Games with gratitude can be another great way to engage thankfulness as a family. Cut out slips of paper, ask everyone to write what they’re grateful for, and throw the slips in a hat. Read one slip at a time, and take turns guessing who the gratitude belongs to.
Another fun option is a family sing-along. Ask that musical person in your family to bring along a guitar or other musical instrument, or just throw on some tunes and enjoy the camaraderie.
Many families enjoy storytelling already, and this can be a great way to include older generations. Seniors often enjoy recounting tales from their youth, which can help them feel valued and included, or just make up a story as a group.
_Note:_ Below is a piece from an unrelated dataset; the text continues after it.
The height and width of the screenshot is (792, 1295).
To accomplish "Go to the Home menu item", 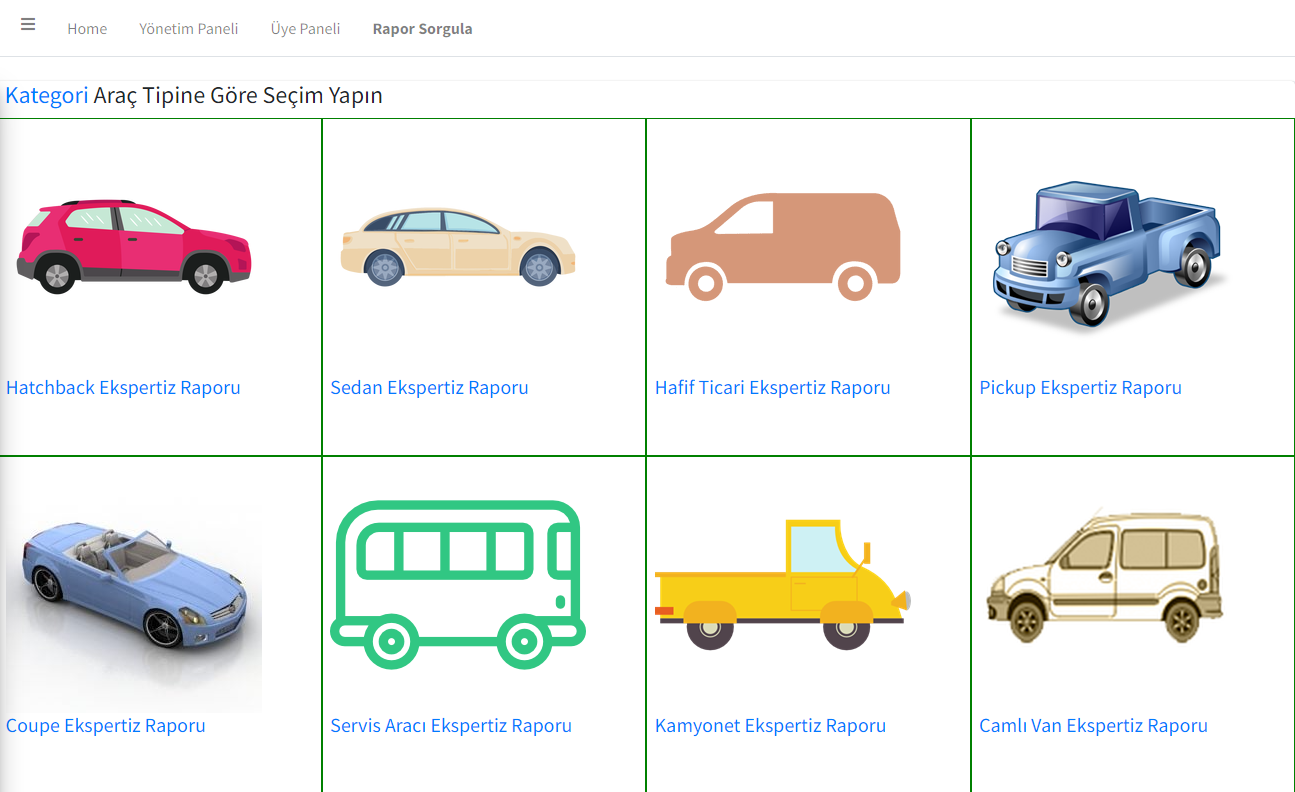I will click(x=87, y=29).
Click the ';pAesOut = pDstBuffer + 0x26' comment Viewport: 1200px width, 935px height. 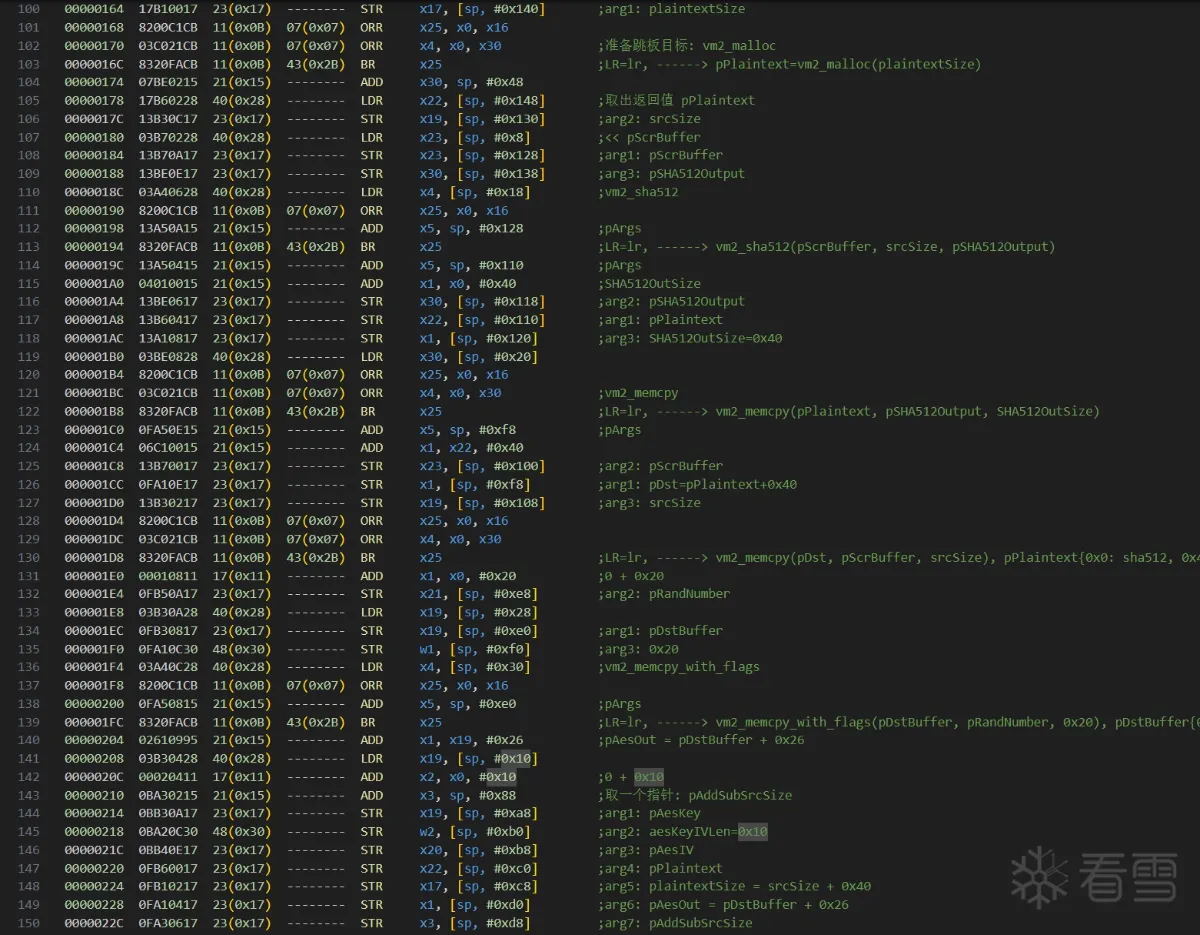pos(701,740)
Have grandpa or grandma start the story, then allow each family member to take a turn adding a line or two.
If your Thanksgiving celebrations include traveling, take a few extra steps to make sure the senior in your life is comfortable. Plan ahead and make sure all accommodations will be accessible—whether this is a hotel or another relative’s home. Make sure the space, including bathrooms, can be navigated with whatever mobility devices your loved one requires.
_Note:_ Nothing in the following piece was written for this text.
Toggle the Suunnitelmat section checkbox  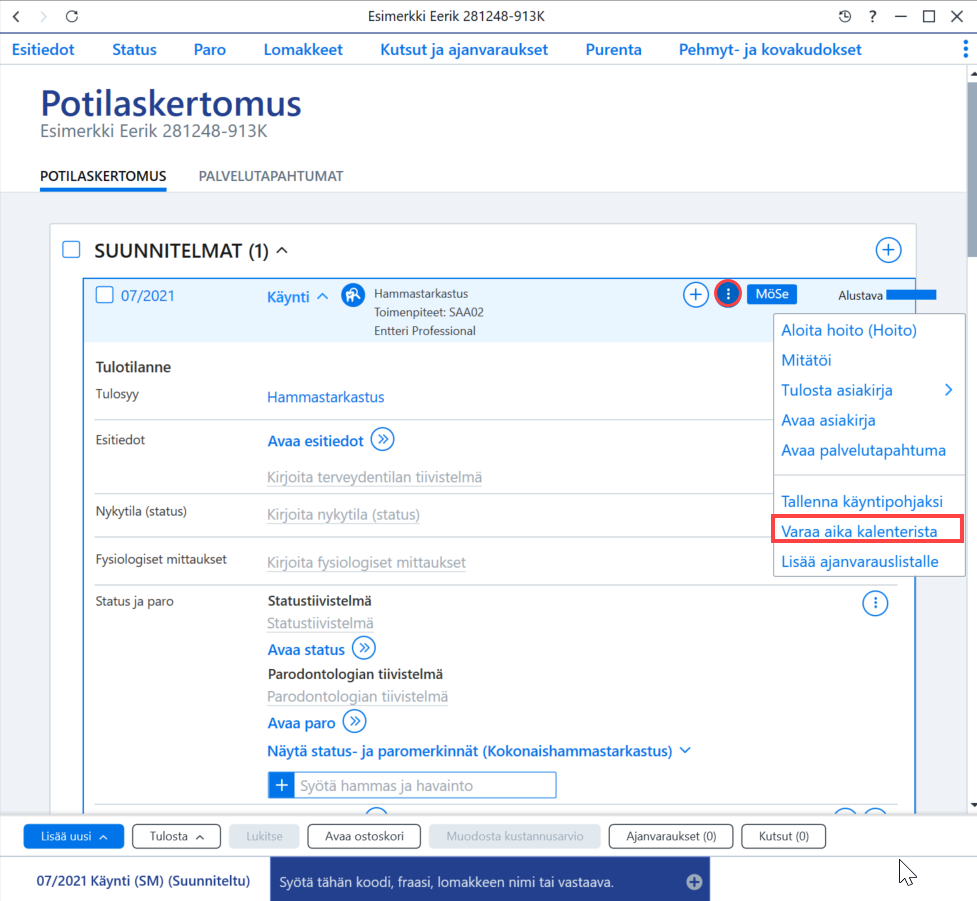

When driving to your destination, ensure your loved one’s comfort:
- Provide blankets and pillows.
- Keep them hydrated.
- Be sure to stop for breaks to prevent deep vein thrombosis.
- Have all medications on hand.
- Offer low-sodium snacks.
Among ongoing COVID-19 infections, surging influenza and the respiratory syncytial virus (RSV) (and now a hybrid flu-RSV virus), protecting your elderly loved one from germs will be a big concern this holiday season. Start by improving the air quality where the gathering will be hosted. Place HEPA filters in each room, crack open windows (even if it means blasting the heat for a day) and use exhaust fans in the kitchen and bathroom.
Consider asking family members to practice disease mitigation for the weeks prior to the gathering, if they don’t already. Naturally, anyone with symptoms of the flu, RSV, COVID-19 or even a minor cold should stay home. That doesn’t mean they have to be left out of the celebration completely, of course; have them join via a digital option like Zoom. And if they’re local, a doorstep delivery of turkey with all the fixings should definitely help them feel better.
Lastly, ensure that leftovers are put away within two hours and that all hot foods are properly cooled. By doing so, you can safely enjoy those leftovers the rest of the weekend. After all, there are plenty of great recipes to make the most of what’s left of that holiday bird.
Creating a senior-friendly Thanksgiving will benefit members of the whole family—and it doesn’t have to be difficult! Plan ahead and enlist the help of other members to make it go smoothly. And don’t be afraid to hire a little extra assistance if it will help your loved one enjoy themselves, as Larry Meigs, CEO of Visiting Angels, explains:
“Professional elderly care can be a big help over the holidays. As elderly care providers, it’s important to us that your family – and your loved one –are able to get the most out of your Thanksgiving.”